Pixel coordinate grounding data:
⁂

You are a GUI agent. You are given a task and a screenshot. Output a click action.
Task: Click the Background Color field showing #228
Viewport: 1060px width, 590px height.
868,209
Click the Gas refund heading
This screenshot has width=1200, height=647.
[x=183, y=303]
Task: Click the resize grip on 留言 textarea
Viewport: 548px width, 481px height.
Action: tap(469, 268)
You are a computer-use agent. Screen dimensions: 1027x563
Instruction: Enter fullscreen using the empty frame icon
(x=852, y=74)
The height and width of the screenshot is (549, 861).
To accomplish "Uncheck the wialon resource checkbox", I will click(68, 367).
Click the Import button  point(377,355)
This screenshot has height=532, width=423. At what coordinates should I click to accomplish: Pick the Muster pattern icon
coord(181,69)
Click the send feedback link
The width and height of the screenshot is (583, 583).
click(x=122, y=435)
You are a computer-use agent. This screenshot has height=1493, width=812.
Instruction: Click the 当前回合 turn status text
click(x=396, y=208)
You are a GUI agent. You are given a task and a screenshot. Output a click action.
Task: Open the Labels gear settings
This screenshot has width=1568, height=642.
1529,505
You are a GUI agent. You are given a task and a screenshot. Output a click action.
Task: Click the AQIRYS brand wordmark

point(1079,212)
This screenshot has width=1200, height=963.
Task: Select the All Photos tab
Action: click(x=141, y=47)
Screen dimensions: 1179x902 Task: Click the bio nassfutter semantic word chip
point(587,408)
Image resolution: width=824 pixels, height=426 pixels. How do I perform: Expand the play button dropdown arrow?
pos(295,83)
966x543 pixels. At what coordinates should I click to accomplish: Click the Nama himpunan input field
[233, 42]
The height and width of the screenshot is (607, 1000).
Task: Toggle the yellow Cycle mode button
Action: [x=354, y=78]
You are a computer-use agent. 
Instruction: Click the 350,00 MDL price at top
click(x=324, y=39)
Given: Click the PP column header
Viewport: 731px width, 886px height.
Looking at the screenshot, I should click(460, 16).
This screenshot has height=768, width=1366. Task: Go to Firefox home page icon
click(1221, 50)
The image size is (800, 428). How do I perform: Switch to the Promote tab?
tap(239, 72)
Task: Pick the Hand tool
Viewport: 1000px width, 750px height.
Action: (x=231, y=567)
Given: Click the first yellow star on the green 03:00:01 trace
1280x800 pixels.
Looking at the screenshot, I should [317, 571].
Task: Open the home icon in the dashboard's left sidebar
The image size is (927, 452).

⁂

EXERCISE INSTRUCTIONS
Starting at the first line of the records, print each line exactly, stopping after the line that contains "Click the Import".

RESULT OF THIS TASK
You are a GUI agent. You are given a task and a screenshot. Output a click action.
Task: Click the Background Color field showing #228
Viewport: 1060px width, 590px height.
868,209
Click the Gas refund heading
This screenshot has width=1200, height=647.
[x=183, y=303]
Task: Click the resize grip on 留言 textarea
Viewport: 548px width, 481px height.
Action: tap(469, 268)
You are a computer-use agent. Screen dimensions: 1027x563
Instruction: Enter fullscreen using the empty frame icon
(x=852, y=74)
The height and width of the screenshot is (549, 861).
To accomplish "Uncheck the wialon resource checkbox", I will click(68, 367).
Click the Import button  point(377,355)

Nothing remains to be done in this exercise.